Brief: Output range, inclusive: from the line containing "Click the golden" to the line containing "Given: Collapse the META-INF folder node". Restate those lines from the data below word for word and only those.
------------------------------------------------------------------------
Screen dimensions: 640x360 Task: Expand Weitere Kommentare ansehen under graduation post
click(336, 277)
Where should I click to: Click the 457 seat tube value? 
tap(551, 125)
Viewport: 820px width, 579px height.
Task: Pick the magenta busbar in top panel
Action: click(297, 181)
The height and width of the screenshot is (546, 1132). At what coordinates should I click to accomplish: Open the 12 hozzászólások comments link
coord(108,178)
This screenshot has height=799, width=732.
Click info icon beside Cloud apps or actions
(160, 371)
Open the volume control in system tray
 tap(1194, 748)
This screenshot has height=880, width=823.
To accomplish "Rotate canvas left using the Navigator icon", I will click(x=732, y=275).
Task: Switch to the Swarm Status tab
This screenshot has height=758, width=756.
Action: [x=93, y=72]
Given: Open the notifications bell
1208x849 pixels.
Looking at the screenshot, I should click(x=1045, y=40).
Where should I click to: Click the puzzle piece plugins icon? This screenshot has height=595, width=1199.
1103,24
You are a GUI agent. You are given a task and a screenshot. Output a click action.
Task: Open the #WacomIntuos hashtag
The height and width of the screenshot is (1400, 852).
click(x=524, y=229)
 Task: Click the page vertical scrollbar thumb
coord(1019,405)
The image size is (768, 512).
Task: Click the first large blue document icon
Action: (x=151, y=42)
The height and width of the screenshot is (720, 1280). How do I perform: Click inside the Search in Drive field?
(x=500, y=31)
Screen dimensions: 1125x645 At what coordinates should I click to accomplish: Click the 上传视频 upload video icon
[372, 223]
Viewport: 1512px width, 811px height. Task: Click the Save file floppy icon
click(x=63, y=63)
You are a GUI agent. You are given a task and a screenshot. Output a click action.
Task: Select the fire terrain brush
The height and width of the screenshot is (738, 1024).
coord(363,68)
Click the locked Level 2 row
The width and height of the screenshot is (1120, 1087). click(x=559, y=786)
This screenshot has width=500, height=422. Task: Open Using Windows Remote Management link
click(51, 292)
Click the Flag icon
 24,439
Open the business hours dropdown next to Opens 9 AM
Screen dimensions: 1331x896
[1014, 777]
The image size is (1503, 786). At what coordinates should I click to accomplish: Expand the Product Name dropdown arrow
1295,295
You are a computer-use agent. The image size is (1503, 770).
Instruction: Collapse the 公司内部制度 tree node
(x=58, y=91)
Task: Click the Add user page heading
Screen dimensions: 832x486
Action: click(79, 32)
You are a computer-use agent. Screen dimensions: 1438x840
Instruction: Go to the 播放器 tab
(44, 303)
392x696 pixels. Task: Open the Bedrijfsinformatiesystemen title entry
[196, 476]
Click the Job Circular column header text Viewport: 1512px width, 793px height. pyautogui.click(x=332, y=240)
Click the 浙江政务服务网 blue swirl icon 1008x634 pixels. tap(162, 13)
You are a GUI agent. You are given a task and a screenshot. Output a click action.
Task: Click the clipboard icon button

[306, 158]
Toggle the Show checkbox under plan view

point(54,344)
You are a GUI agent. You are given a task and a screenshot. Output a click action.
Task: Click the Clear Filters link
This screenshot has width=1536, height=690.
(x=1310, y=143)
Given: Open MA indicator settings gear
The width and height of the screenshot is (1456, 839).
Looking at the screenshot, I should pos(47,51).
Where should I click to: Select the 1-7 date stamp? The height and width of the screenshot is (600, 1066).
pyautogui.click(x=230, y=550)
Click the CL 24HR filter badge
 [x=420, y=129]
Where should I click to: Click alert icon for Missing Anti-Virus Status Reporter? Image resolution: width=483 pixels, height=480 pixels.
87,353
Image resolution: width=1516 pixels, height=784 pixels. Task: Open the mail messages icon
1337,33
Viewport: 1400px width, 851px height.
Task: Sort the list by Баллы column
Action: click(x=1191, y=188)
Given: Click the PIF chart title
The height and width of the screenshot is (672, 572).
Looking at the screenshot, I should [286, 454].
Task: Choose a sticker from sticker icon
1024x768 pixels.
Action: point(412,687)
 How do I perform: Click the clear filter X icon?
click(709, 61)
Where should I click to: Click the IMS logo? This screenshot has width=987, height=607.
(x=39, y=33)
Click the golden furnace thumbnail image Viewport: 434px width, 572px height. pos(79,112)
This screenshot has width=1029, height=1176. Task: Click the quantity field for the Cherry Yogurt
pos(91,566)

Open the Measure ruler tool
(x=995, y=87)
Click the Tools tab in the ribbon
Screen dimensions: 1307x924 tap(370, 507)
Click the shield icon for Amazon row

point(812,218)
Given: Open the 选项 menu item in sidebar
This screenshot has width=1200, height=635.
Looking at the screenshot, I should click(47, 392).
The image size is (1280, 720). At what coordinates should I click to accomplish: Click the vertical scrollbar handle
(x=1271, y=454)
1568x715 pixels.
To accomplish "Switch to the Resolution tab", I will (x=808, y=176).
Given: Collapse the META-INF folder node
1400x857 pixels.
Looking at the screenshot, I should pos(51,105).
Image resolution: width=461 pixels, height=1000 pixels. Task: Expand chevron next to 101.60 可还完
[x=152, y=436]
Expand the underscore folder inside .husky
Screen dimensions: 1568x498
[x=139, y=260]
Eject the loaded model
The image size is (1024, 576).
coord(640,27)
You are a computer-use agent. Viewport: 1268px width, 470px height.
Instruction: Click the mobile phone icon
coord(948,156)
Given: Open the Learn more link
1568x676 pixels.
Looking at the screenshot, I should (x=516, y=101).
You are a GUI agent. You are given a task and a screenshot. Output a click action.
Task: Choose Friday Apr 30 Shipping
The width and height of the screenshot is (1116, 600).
------------------------------------------------------------------------
Output:
Click the golden furnace thumbnail image Viewport: 434px width, 572px height. pos(79,112)
This screenshot has width=1029, height=1176. Task: Click the quantity field for the Cherry Yogurt
pos(91,566)

Open the Measure ruler tool
(x=995, y=87)
Click the Tools tab in the ribbon
Screen dimensions: 1307x924 tap(370, 507)
Click the shield icon for Amazon row

point(812,218)
Given: Open the 选项 menu item in sidebar
This screenshot has width=1200, height=635.
Looking at the screenshot, I should click(47, 392).
The image size is (1280, 720). At what coordinates should I click to accomplish: Click the vertical scrollbar handle
(x=1271, y=454)
1568x715 pixels.
To accomplish "Switch to the Resolution tab", I will (x=808, y=176).
Given: Collapse the META-INF folder node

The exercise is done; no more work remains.